Салмин задумчиво посмотрел на стрекочущую надоедливо сороку, восседавшую на трухлявом пеньке через полянку. Вздохнул. Потом закурил.
— Душа у него — песня. Но человек он для общения трудный. Не сразу ладит с людьми. Может из-за пустячка раскипятиться. Или, случается, насупится, сбычится, и слова не добьешься. Прямо Печорин! Он и Татьянку спервоначала чуть взашей не прогнал. Ка-ак взовьется: «Ты зачем? Тебя кто звал?» Не будь меня в этот час дома, она, голубка, может, и сбежала бы. Это уж он потом отмяк.
Снова вздохнув, Илларион Касьянович вдруг встал, развел руками:
— Не гневайтесь шибко. Побегу самоварчик налажу. Редкостных гостей и встречать надо по-ладному!
Чай мы пили в прохладной, продуваемой сквознячком избе с нарами до потолка. В переднем углу бросалась в глаза одна постель: байковое одеяльце заправлено без единой морщинки, подушка взбита, в изголовье — репродукция с картины Джованни Беллини «Мадонна с младенцем». Над постелью же висела затейливая самодельная полочка, тесно заставленная книгами.
Я уставилась вопросительно на Салмина, пившего с блюдца душистый, обжигающий губы чай, и он кивнул утвердительно:
— Его угол!.. А вы медком, медком сотовым побалуйтесь. Он у нас свой, не купленный. Пять ульев в бригаде. Угощайтесь на здоровье!

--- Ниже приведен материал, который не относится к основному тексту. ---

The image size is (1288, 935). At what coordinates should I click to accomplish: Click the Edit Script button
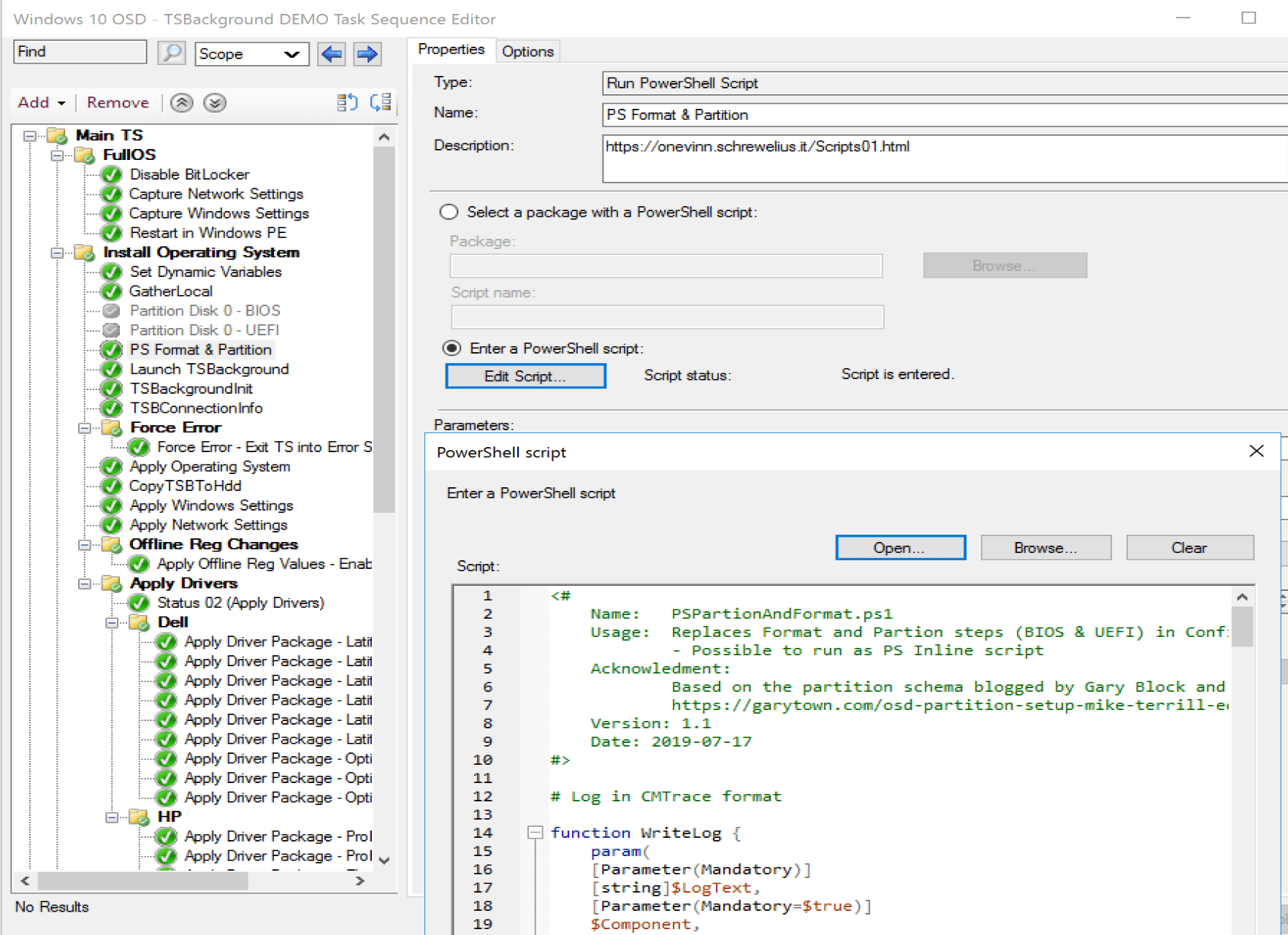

Уже после чая подошла я к подвесной полочке. И была поражена разнообразным названием книг. Вот запись из моего дорожного блокнота: «Анатомия», «Минералогия», «Вторая древнейшая профессия» Роберта Сильвестра, однотомники Пушкина и Лескова, «Календарь природы», «Высшая математика», «Архитектурные памятники русского Севера»… Пожалуй, хватит и этих перечислений.
Повернувшись к Салмину, все еще попивавшему чаек, я спросила, не теряя еще надежды:
— А фотографии Дмитрия… нет у вас под рукой?
Илларион Касьянович покачал головой.
— Ни одной не видел. Прежние он не держит, а в теперешнем своем виде… не снимается.
Вдруг спохватившись, Салмин добавил:
— Эта Татьянка… она по секрету показала мне карточку Димы, когда он в восьмой ходил. Приятственный такой парнишечка. Завлекательной внешности для девушек!
Крякнув, Илларион Касьянович взял со спинки самодельного стула полотенце и старательно вытер лицо, шею.
В четыре часа хозяин зимовья проводил меня до тишайшего лесного озерка. А уж от него рукой было подать до табора лесосплавщиков.